* [Task instructions]
If a line in the entries contains the word "handle", list it.

* [Material provided]

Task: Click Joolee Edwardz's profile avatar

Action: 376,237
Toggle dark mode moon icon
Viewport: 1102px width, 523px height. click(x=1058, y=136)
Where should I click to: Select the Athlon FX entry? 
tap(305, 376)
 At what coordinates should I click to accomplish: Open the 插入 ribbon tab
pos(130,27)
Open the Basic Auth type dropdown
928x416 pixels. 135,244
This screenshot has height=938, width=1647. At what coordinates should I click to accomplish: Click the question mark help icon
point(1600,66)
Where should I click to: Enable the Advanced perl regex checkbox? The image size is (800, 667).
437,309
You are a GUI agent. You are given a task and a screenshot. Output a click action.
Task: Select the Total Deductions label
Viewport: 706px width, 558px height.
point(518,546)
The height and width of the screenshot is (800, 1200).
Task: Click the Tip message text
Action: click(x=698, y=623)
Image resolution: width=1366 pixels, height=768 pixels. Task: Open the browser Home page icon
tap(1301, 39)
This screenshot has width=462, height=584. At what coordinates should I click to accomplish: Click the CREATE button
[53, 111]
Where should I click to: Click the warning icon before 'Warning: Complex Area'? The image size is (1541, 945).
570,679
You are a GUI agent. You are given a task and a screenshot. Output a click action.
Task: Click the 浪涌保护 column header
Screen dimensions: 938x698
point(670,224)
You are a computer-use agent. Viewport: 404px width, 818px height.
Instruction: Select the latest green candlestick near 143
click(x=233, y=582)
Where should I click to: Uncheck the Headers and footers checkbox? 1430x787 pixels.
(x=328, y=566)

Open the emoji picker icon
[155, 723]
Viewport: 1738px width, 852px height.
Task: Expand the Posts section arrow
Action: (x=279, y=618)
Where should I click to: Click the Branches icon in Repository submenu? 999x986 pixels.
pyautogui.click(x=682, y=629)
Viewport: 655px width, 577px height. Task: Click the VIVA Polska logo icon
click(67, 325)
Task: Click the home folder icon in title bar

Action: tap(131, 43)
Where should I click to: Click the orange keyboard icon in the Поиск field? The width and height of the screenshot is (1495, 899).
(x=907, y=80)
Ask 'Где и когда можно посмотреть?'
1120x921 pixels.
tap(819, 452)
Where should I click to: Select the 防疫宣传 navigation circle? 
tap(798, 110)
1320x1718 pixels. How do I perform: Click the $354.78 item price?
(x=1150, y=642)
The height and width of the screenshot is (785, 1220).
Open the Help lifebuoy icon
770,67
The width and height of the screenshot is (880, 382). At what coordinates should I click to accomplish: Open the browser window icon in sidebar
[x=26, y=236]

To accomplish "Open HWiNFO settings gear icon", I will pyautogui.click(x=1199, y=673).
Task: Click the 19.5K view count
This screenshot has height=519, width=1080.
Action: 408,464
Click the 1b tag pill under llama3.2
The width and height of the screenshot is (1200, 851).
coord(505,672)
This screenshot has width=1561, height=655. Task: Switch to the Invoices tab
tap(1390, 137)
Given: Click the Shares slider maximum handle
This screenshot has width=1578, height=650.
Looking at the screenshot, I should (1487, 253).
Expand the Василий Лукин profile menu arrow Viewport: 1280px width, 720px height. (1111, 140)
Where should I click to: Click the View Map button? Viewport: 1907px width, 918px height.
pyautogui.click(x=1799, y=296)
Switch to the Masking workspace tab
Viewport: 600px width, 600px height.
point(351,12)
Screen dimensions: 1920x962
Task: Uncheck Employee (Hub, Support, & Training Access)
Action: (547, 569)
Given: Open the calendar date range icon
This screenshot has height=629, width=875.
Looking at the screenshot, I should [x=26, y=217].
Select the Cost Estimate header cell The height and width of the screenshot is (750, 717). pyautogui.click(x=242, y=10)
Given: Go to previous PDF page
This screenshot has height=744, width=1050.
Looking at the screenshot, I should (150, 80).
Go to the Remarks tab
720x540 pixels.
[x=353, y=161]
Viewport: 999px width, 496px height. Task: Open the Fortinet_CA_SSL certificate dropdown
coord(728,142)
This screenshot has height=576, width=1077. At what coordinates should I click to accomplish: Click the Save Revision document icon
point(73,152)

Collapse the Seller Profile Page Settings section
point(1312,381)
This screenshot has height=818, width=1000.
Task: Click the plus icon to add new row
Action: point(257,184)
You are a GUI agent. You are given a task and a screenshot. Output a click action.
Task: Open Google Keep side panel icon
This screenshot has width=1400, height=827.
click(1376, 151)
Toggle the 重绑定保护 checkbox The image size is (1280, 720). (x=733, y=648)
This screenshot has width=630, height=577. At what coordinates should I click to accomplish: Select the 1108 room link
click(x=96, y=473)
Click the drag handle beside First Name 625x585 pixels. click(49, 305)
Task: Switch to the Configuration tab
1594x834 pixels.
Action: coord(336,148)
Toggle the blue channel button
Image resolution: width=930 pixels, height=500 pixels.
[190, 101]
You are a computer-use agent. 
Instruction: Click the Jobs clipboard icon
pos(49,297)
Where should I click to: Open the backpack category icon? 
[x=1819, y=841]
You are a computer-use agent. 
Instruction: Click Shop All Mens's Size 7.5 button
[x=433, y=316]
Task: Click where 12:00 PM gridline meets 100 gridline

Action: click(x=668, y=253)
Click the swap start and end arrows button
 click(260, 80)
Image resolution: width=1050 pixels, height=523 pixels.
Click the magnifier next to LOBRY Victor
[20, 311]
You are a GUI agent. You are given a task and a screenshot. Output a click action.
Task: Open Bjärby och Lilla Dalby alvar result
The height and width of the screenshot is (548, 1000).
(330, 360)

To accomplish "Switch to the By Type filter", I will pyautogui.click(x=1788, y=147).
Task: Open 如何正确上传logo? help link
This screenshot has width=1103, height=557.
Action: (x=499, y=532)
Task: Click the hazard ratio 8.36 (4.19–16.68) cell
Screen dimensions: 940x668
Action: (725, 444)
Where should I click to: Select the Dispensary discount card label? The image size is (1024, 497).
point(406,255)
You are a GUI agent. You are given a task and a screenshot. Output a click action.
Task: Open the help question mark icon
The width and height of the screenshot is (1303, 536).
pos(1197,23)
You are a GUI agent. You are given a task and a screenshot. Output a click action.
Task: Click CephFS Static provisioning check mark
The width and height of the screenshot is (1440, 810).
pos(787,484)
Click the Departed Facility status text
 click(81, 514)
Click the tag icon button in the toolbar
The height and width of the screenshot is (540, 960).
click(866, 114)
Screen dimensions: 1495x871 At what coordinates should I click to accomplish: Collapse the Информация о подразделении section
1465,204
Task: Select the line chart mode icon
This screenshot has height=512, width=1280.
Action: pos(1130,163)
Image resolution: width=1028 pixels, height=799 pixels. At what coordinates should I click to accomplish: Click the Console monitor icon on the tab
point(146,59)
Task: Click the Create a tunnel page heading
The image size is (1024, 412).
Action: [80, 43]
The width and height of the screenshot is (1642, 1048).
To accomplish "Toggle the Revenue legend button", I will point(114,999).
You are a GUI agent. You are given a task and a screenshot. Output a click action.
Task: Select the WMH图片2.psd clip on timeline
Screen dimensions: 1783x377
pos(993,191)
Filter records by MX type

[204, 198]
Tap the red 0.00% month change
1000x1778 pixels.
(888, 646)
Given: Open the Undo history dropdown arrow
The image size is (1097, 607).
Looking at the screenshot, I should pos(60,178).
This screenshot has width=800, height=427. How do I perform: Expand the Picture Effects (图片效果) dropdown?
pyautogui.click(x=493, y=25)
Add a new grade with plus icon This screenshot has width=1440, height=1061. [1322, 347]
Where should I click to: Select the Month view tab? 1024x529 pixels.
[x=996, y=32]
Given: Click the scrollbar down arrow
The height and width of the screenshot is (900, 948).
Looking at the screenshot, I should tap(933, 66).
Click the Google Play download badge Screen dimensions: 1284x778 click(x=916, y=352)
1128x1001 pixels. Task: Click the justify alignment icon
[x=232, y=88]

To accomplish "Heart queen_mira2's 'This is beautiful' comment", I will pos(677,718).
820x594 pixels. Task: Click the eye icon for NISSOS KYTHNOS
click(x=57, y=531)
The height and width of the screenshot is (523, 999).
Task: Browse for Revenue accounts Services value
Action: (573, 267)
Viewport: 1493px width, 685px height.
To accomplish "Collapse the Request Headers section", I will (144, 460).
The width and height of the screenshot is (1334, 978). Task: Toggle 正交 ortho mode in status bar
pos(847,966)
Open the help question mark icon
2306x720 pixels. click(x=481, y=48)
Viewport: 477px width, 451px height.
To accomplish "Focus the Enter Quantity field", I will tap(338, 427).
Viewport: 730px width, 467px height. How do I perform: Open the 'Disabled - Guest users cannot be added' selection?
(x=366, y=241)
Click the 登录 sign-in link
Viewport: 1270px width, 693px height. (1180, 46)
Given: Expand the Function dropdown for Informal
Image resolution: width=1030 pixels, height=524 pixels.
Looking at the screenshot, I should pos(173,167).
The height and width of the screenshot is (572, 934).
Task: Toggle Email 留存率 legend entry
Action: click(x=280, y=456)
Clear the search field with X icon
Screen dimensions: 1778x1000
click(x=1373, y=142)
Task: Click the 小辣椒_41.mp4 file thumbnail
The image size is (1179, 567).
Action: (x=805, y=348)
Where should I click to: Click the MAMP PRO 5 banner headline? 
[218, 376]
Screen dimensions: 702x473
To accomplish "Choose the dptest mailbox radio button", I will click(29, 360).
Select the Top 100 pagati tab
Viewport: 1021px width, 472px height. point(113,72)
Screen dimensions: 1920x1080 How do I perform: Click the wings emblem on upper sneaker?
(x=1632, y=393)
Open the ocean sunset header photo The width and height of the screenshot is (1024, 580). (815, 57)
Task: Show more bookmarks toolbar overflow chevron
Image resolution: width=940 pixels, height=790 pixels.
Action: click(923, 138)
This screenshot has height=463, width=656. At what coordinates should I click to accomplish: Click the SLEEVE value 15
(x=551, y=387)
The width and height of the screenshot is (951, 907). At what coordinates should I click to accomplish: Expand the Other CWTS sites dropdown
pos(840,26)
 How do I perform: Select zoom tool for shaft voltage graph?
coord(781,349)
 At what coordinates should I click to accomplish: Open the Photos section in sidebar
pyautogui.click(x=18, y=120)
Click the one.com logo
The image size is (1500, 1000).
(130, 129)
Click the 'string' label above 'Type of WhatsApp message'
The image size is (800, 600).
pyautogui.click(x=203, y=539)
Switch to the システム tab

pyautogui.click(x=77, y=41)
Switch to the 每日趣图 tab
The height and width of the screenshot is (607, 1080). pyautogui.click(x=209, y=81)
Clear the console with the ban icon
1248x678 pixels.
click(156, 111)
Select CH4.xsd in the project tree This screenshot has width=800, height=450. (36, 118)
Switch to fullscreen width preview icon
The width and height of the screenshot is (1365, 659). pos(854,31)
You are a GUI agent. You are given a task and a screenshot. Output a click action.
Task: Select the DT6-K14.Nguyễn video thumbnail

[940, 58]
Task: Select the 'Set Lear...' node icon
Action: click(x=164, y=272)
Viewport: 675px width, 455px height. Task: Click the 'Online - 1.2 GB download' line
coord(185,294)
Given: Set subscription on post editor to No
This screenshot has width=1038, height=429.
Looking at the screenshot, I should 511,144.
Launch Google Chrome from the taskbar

* [Task answer]
Given: Click the Shares slider maximum handle
Click the drag handle beside First Name 625x585 pixels. click(49, 305)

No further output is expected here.